Carnival of Souls tells the story of a woman named Mary (Candace Hilligoss: The Curse of the Living Corpse 1964), an organ player that becomes the victim of a tragic drag race accident on a wooden bridge. The crash kills everyone, leaving her the only survivor of these frightening events. Haunted by the experience, she then decides it is only appropriate to relocate to another place and start a new life. As a result, Mary moves to a small town in Utah where she stays in a boarding house while taking the job of an organ player in a small church.

From then on, events only escalate from bad to worse as she deals with strange situations that uncover the tragic events from her past. Aside from an obviously well-developed story and dialogue throughout, this Horror masterpiece also had a surprising great cast of actors, even with Hilligoss being the only trained actor on the screen. Frances Feist, portraying the Landlady, and Art Ellison as the Minister, really embodied these eerie unconventional characters. This is along with Sidney Berger who offers arguably the best performances in the film as the unhinged John Linden. Also, Harvey himself played the character of The Man in the film effectively in a frightening matter. Very much considered a B-Horror movie, due to an unknown cast and aforementioned small budget, all involved really made the film shine beyond any viewers expectation.

Carnival of Souls (1962). © Herts-Lion International Corp.

Examining Carnival of Souls further, it is easy to see why it is one of the most successful attempts at combining the context of dreams, absurdity, and more importantly, leaving the impact of the character’s existential crisis hanging in the balance of the audience. Viewers can feel Mary’s insanity and how she is unable to connect with what is happening around her until the very closing of the film.

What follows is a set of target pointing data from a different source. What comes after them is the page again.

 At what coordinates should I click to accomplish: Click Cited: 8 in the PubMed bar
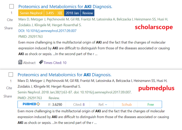79,104
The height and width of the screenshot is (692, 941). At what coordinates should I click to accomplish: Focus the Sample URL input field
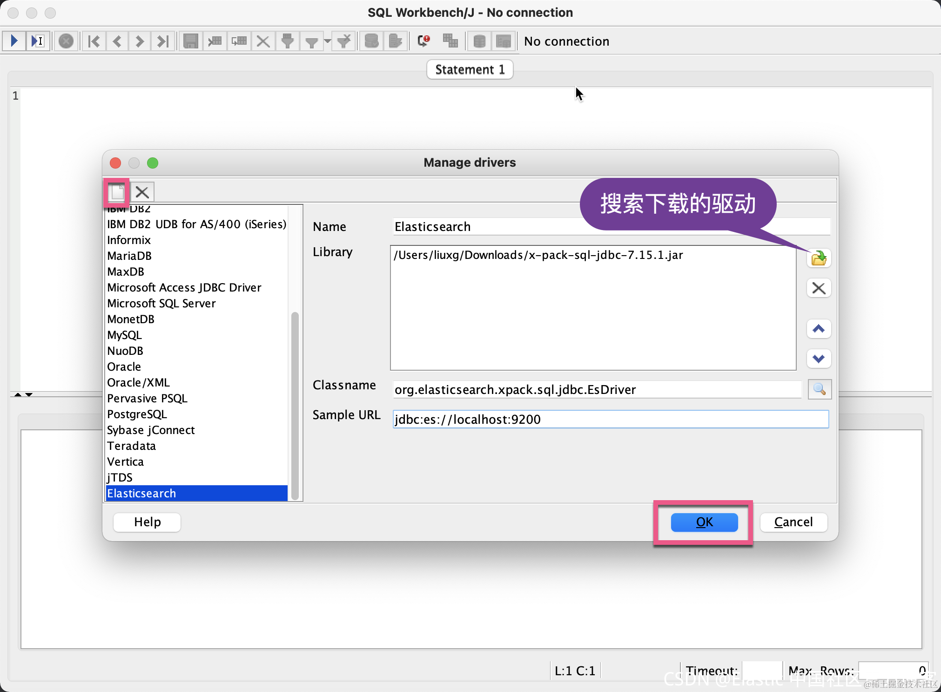pos(610,419)
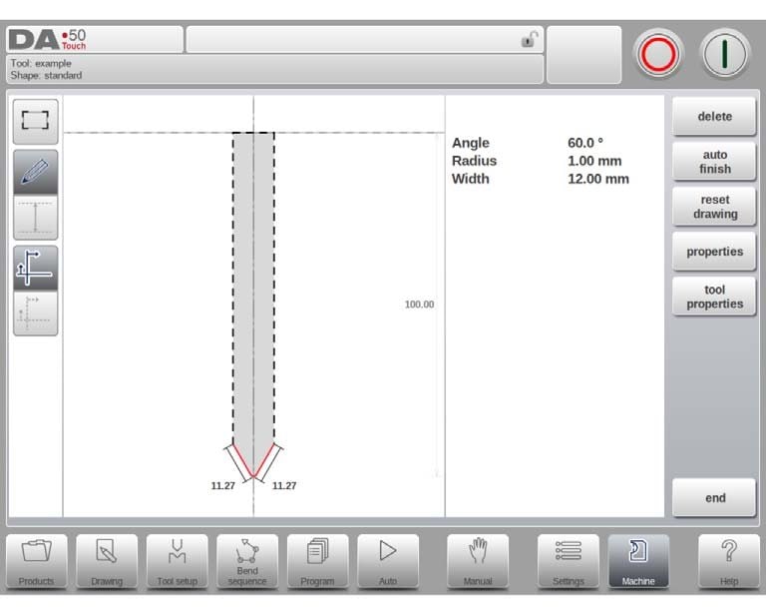766x614 pixels.
Task: Open the Products navigation tab
Action: coord(37,561)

A strong story, good direction, and production are only part of the puzzle for success though. What also should be acknowledged is Maurice Prather’s gifted use of cinematography in Carnival of Souls. Previously working on many Documentary-styled films prior to Carnival of Souls, Prather did an amazing job of erratic, shifting focuses of areas and perspective. This places viewers in the position of Mary’s point of view in terms of place in a dream. Making natural transitions of moving in and outside of locations, it is as if the audience is in the same disorientating dream-like status, creating a very in-depth horrifying psychological thrill ride. The camera style slowly brings viewers’ eyes to not only see, but feel, how alone Mary is in this miserable, frantic experience. Even more striking, there is a feeling of helplessness, a feeling no one can help nor save her from what is happening to her.

Interestingly enough, Carnival of Souls would be Harvey’s only feature film of his career. This left the Colorado-born filmmaker plagued with questions as to why he never did anymore feature films, but instead transitioned into academic film, as well as writing and producing of academic film. Still a mystery, perhaps it was for the best because Carnival of Souls was enough of a work of mastery alone. 

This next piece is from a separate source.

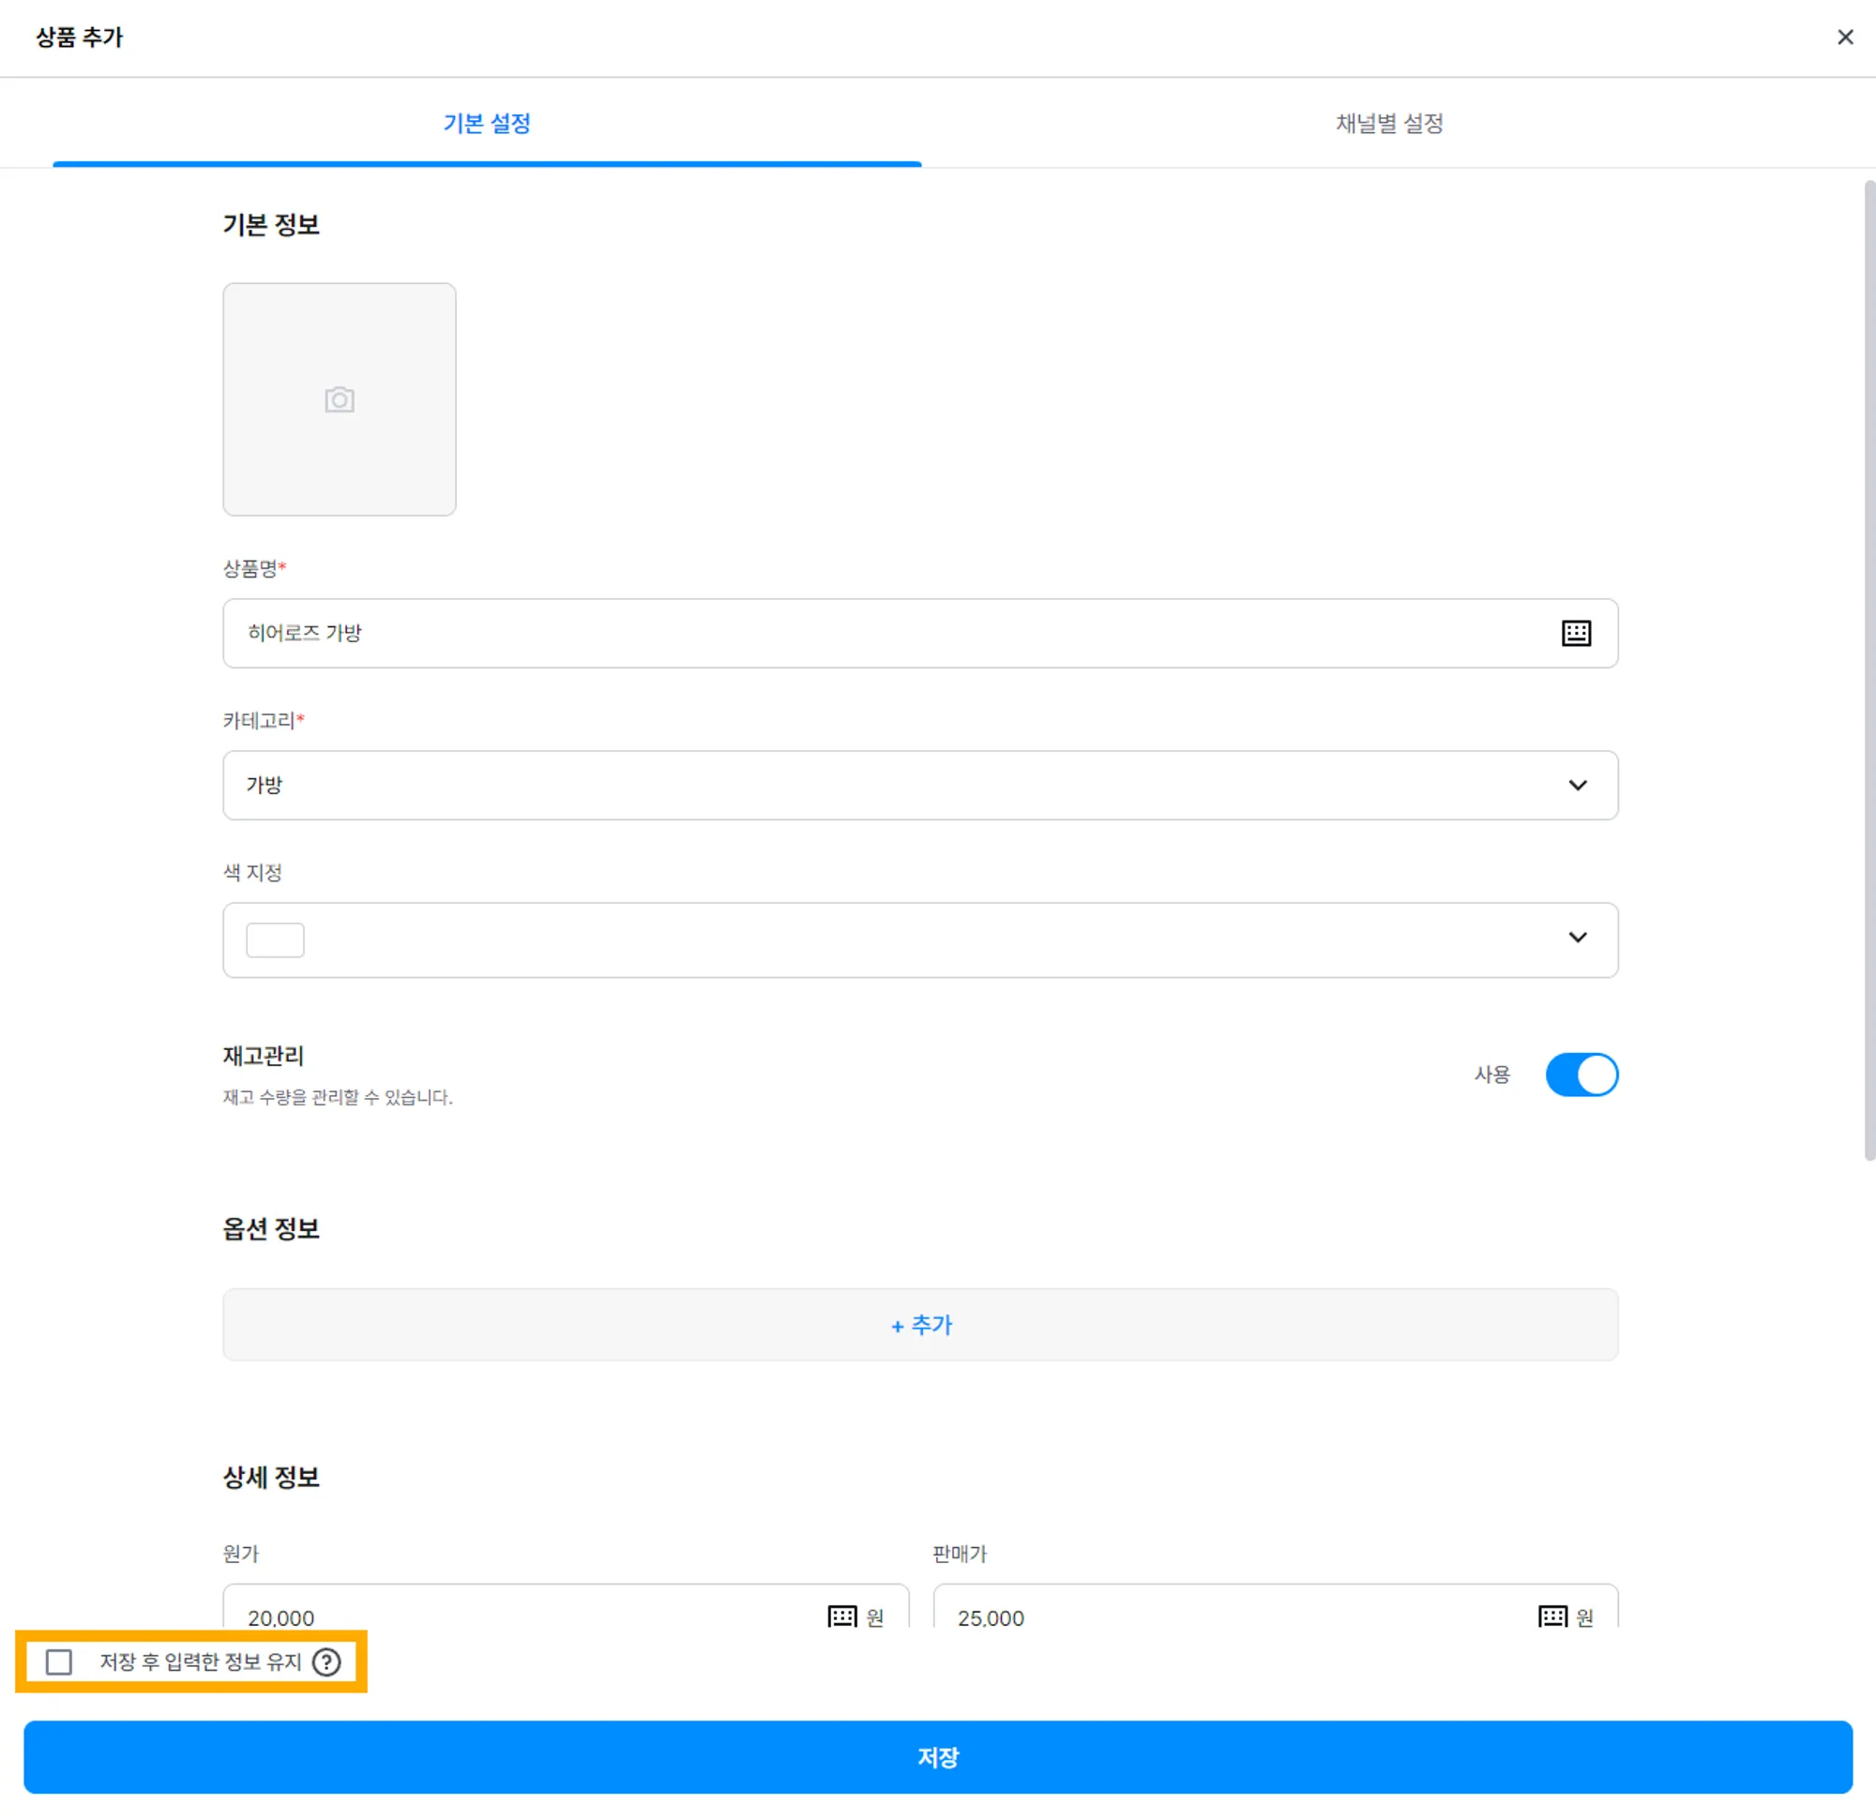
Task: Click keypad icon in 판매가 field
Action: click(x=1552, y=1616)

Carnival of Souls (1962). © Herts-Lion International Corp.

All this, and to think the budget of Carnival of Souls was initially a miniscule $17,000, but in order to be afforded more funds, both Harvey and Writer John Clifford waived their earnings. Now that is dedication. Wondering where the budget came from? Apparently it was raised over a weekend from local businesses in Lawrence, Kansas where Harvey attended Kansas University. Why is this all important? Well, it really could be looked at as the pioneering of Indie filmmaking. Paving the way, inspiring others, including the late great George A. Romero, who went on to become one of the greatest Horror filmmakers who ever lived, as well as the legendary David Lynch, Carnival of Souls no doubt made an impact. 

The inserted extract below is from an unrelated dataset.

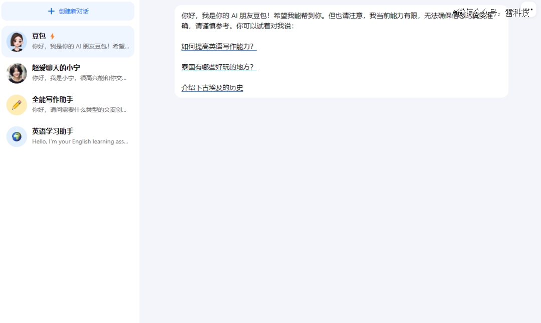
Task: Select the link 介绍下古埃及的历史
Action: pos(212,88)
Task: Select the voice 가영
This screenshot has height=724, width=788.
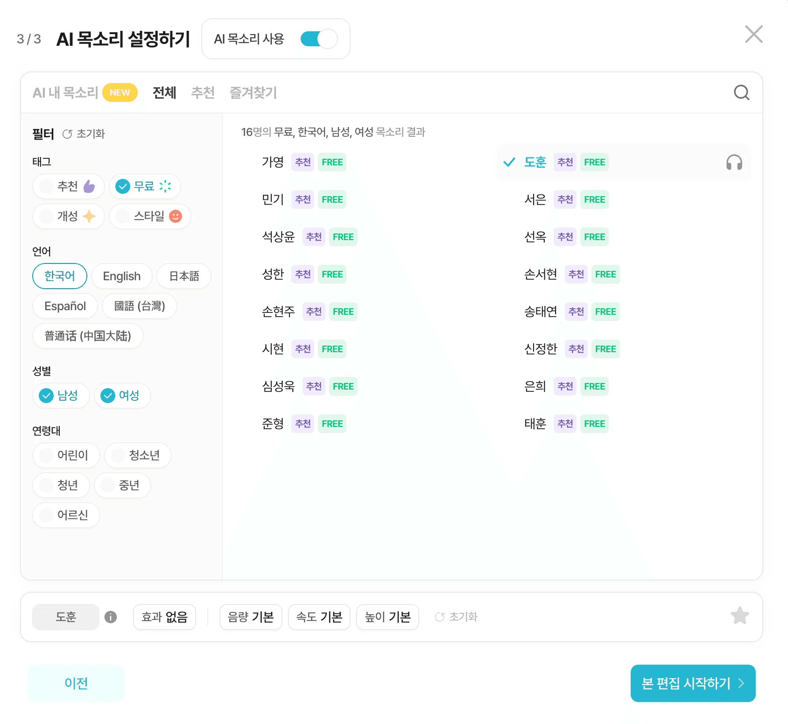Action: 273,162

Picking up steam through the years and getting the attention it deserves, Carnival of Souls is a staple in the world of Horror and cemented as a cornerstone of American independent cinema. Much of its later recognition would be thanks to a theatrical re-release in 1989, when the film became truly noteworthy of its unique cinematic and story achievements. It even led to a remake in 1998 under the same working title, yet the new edition had little to nothing to do with the original story. Additionally, there is an unofficial German remake loosely based on Carnival of Souls which was released in 2007 under the name Yella. Remakes or tributes aside, thankfully, in 2012, the Academy Film Archive restored the original Carnival of Souls, assuring it will be a treasured piece of cinema history for generations to come. 

Carnival of Souls (1962). © Herts-Lion International Corp.

Even after 55 years, Carnival of Souls still continues to stimulate the senses of many cult Horror fans. Passing on at the age of 71 back in 1996, thanks to Herk Harvey’s vision, the world of film experienced one of earliest attempts of Psychological Horror, but moreso, one of the best to ever be produced. 

Herts-Lion International Corp.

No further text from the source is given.